To avoid unplanned costs for Microsoft Sentinel, it is recommended to set a daily cap and create an analytics rule that triggers an alert when the daily cap is reached. Microsoft has published general guidance for monitoring costs here
In the past months I have deployed a number of Microsoft Sentinel instances and in many cases the root cause for reaching the daily cap was related to data ingested into the AADNonInteractiveUserSignInLogs table. When analyzing the data we often found an individual user that created an unusual high amount of events.

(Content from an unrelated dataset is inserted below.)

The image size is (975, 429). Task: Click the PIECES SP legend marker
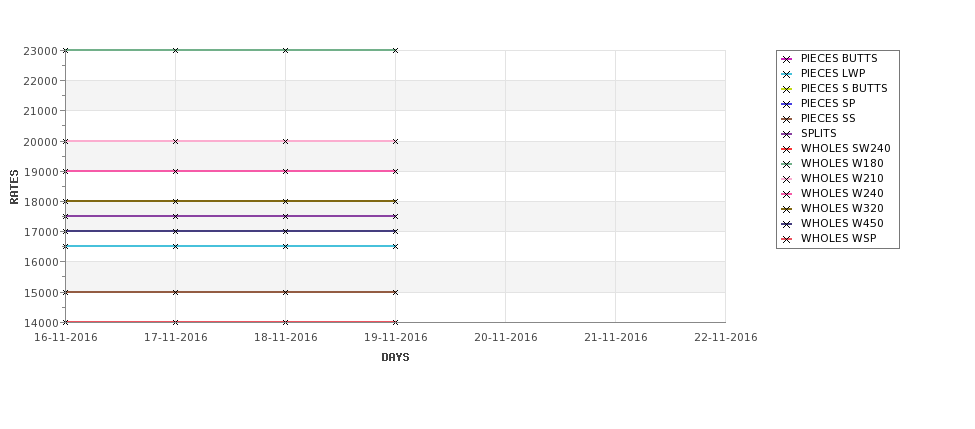[787, 104]
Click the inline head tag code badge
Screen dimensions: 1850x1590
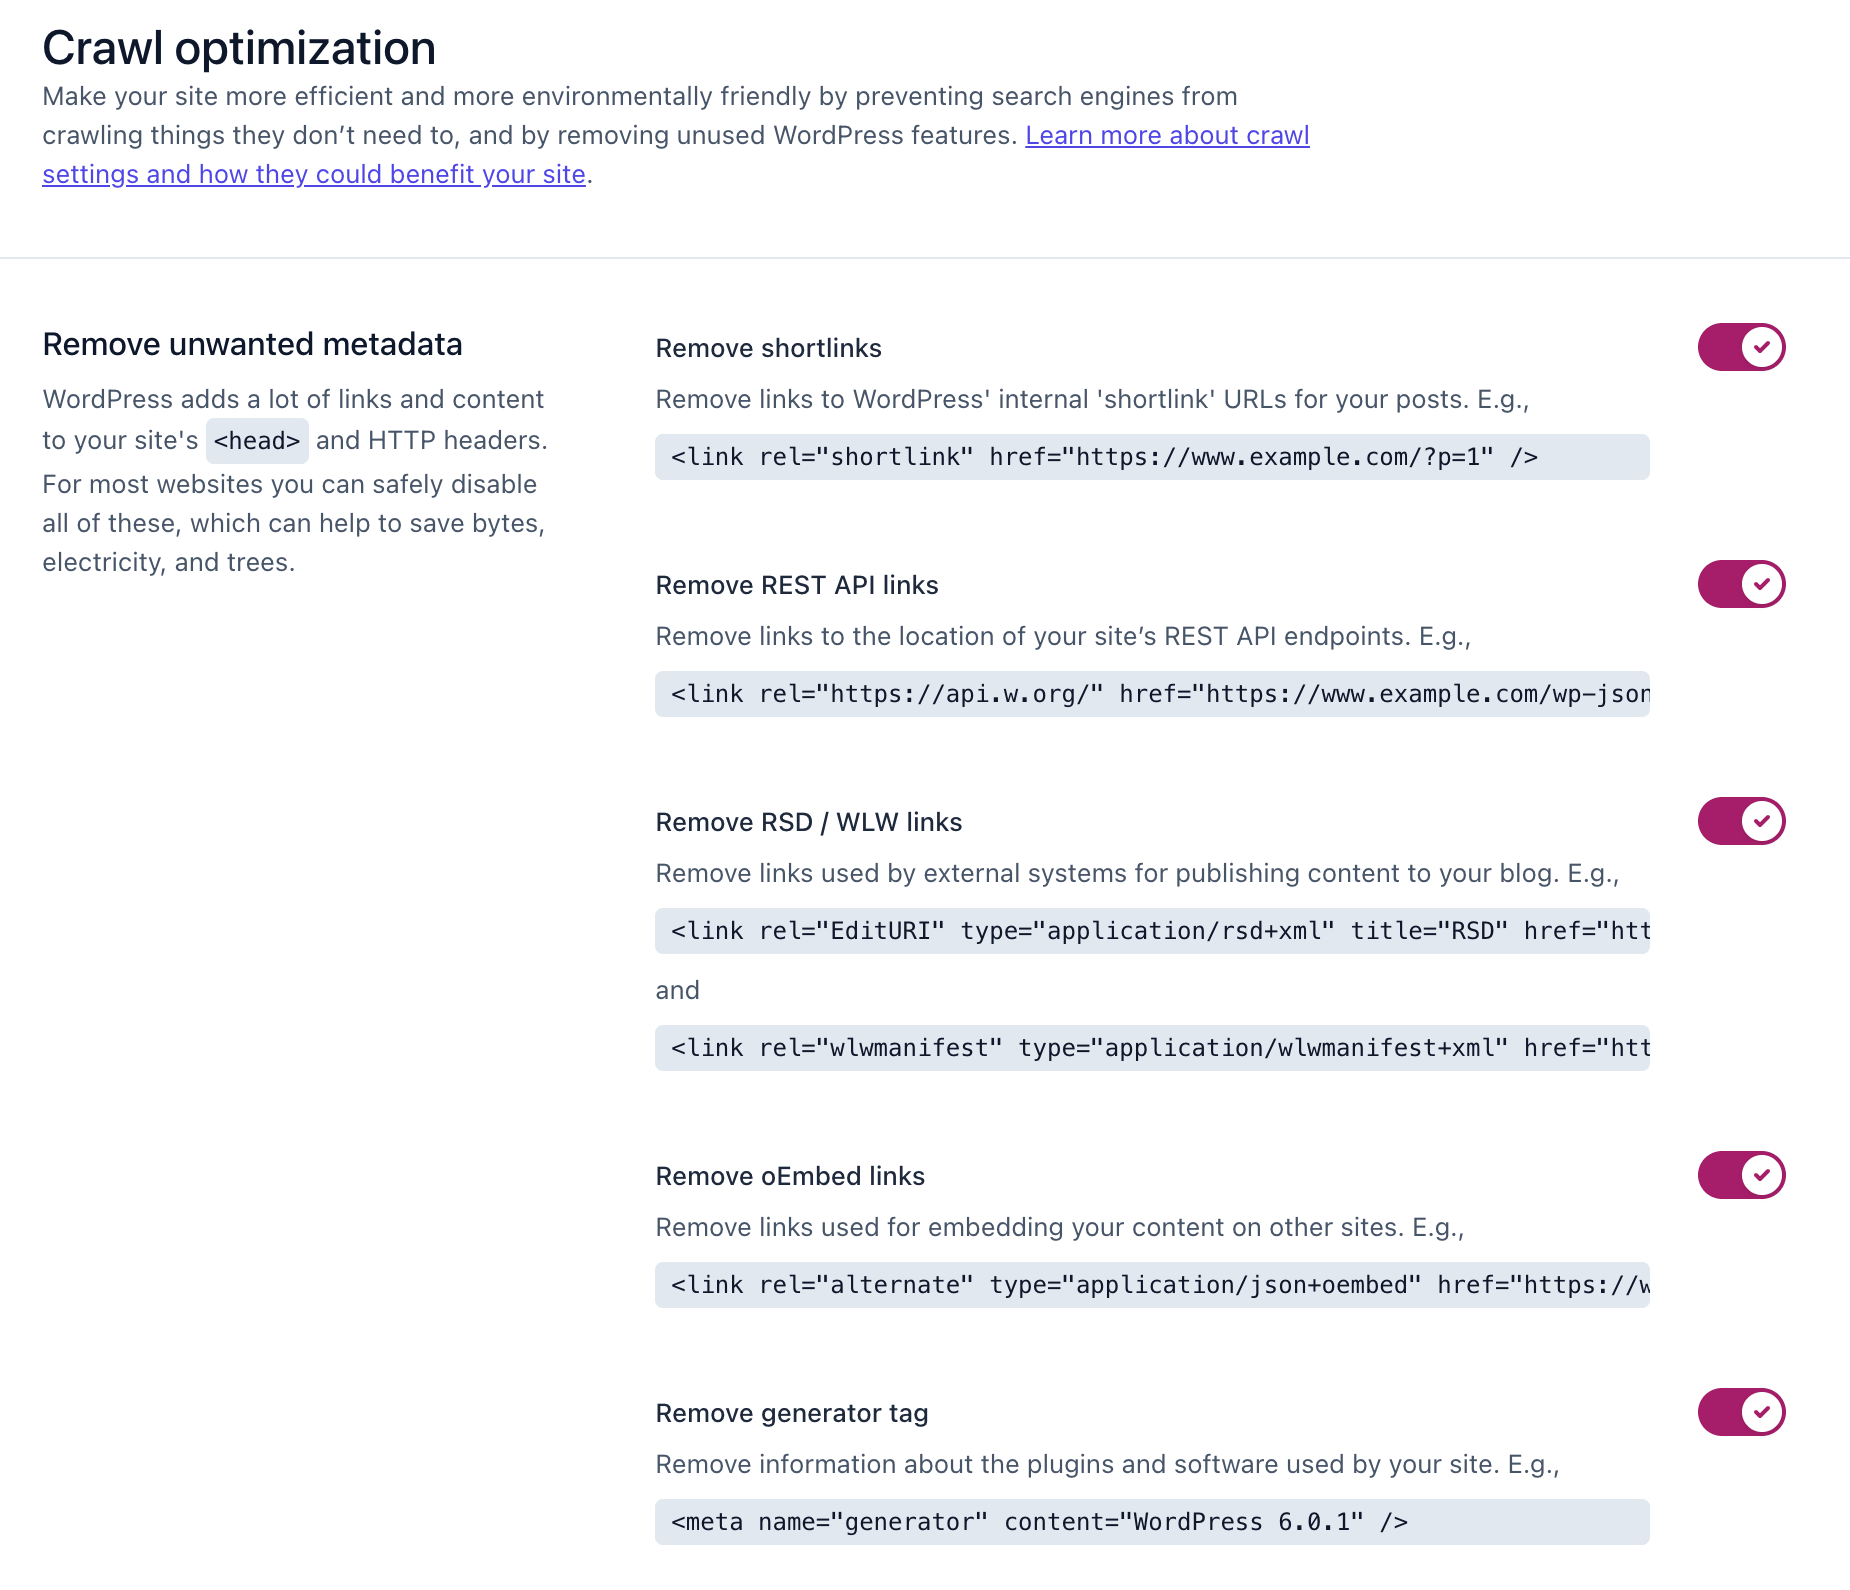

This can happen for various reasons such as:
- The user is still logged on to a device, but has changed their password on another device
- The user has left the company , but is still logged on to some virtual desktops
- The user account is disabled, but the user is still logged on somewhere
- The user has left the company, his account is deactivated, but their mobile phone is still trying to pull e-mails
Okay, let’s start at the beginning
Data Cap
To avoid a bill shock, we set a daily cap.
Analytics Rule
If we want to get alerted, we can setup an analytics rule within Microsoft Sentinel as shown in the example below.
The Alert
Whit the analytics rule in place, we get an alert as shown below when the daily data cap is reached.
Analyzing the Data Usage
Now that we have an alert , we have to investigate, what caused the high data volume. Logon to the Azure Portal and navigate to the Usage and estimated costs blade within the Microsoft Sentinel Log Analytics Workspace. Here we can already identify what Solution caused the data ingestion increase, Select the Open chart in analytics button
Log Analytics is opened with a predefined query that shows the usage. Here we see that LogManagement had an increase in data ingestion. Remove the start date and set the time range to 24 hours.
Usage
| where IsBillable == true
| summarize TotalVolumeGB = sum(Quantity) / 1000 by bin(StartTime, 1d), Solution
| render columnchart
Change the query to display DataType instead of Solution, then re-run the query
Usage
| where IsBillable == true
| summarize TotalVolumeGB = sum(Quantity) / 1000 by bin(StartTime, 1d), DataType
| render columnchart
Next remove the | render instruction from the query to see the details
Usage
| where IsBillable == true
| summarize TotalVolumeGB = sum(Quantity) / 1000 by bin(StartTime, 1d), DataType
Now let’s find the user(s) that cause the high event volume.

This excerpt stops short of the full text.